The funeral of the late Alderman took place on Wednesday afternoon last week, amid general signs of mourning. At 1:45 the cortege left the deceased gentleman’s residence at Flint Mountain, and proceeded to the Welsh Wesleyan Chapel, where a service was held, conducted by the Reverend Gwynfryn Jones. The Reverend T G Ellis read a portion of scripture, and the Reverend D Davies led in prayer. The lesson was read by the Reverend H Evans. The Reverend G Jones then gave an eloquent address to the large assembly. He made a very touching reference to the late Alderman Hughes, and remarked how valuable had been his services to the church, and how faithfully they had been rendered.

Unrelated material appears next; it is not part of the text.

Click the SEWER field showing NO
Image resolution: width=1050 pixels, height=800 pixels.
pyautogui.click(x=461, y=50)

He was followed by the Right Hon J Herbert Lewis, who also gave a very appreciative address. He spoke of Mr Edward Arthur Hughes, as he had known him personally. The late gentleman was one of the best men he (Mr Lewis) ever wished to meet,– always sympathetic, cheerful, and always ready to lend a helping hand to everybody. Many a time he (Mr Lewis) had gone to Mr Hughes depressed and very worried over some matter, and the sympathy and optimistic cheerfulness with which he was greeted, and with which Mr Hughes conversed, made him go away with a load lifted from his mind. He was a sincere friend, and the personal loss he had sustained was irreparable.– The deceased gentleman’s favourite hymn, “Art thou weary, art thou languid?” was touchingly sung, and several other beautiful hymns were also rendered. The cortege then passed down to Flint. It was met half-way by the Mayor and Corporation, who joined in the solemn procession. The funeral procession was a lengthy one, and was joined by parties of sympathisers on the way to the cemetery.

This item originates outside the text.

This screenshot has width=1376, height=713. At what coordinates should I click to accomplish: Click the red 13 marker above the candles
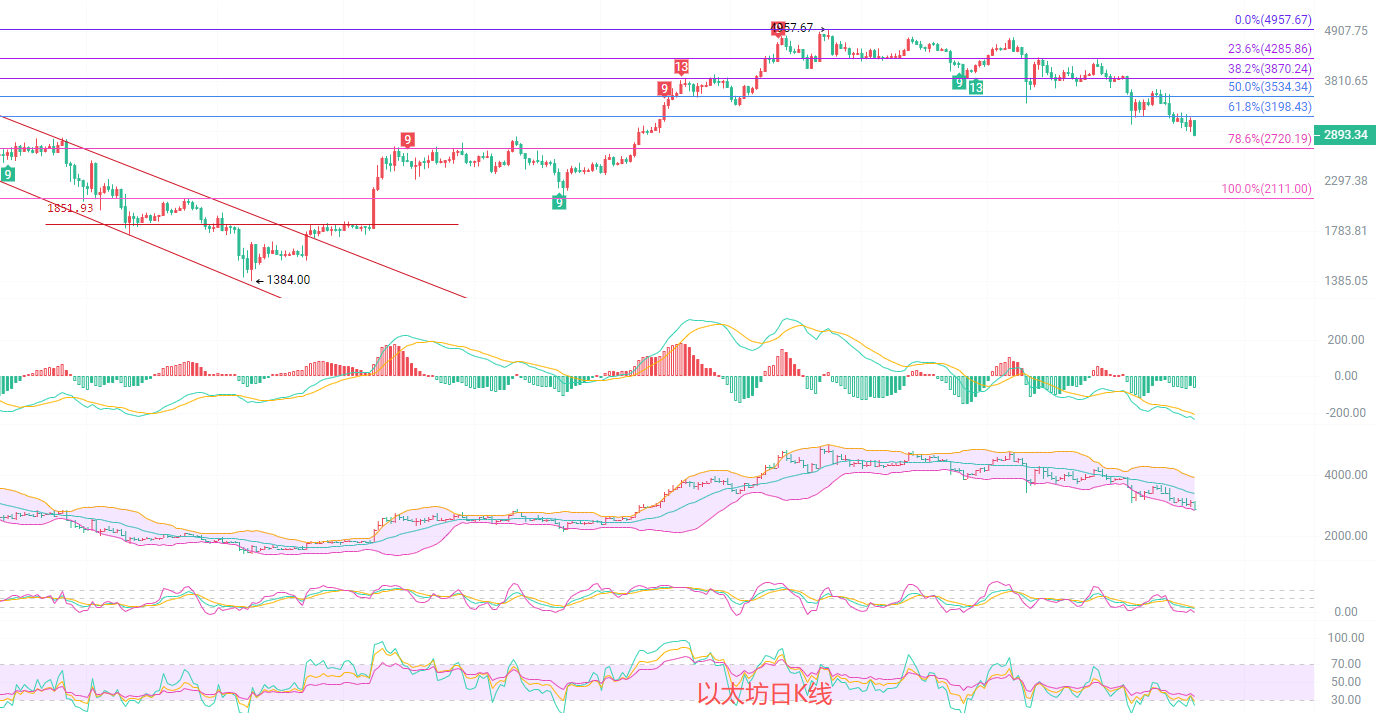pos(681,68)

At the next council meeting the Mayor (Councillor Henry Powell) paid the following tribute the late Alderman Hughes: “He was a good and faithful husband and a loving father. Alderman Hughes was a strong personality, and a prominent public man for years. He rose from the ranks, and occupied the highest position the town could offer,–and held the honour with credit to himself and added dignity to the Council. As councillor, alderman and chief magistrate of the ancient borough he attained those high offices by force of character and integrity. He also at different periods was Chairman of the School Attendance Committee, the Fire Brigade, Finance Committee, and Local Food Committee. His motto was “Forward,” and he (the speaker) might add, his characteristics were “enthusiasm and perseverance.” His life was one strenuous day. His was an example worthy of emulation; his life and work were strongly fixed in the moral, social, religious, and political life of the town. Today they mourned his loss as friend, councillor, and townsman. Might his example in overcoming all obstacles be an incentive to others.”

Mrs Hughes was a native of Flint Mountain and died on 23rd May, 1954, aged 80, after a long illness, at 1, Firbank, Caerwys, the home of her son and daughter-in-law, and was buried with her husband.

She was a former Mayoress of Flint and, before leaving for Caerwys in 1940, she was a faithful member of Bethel C M Church, Flint Mountain.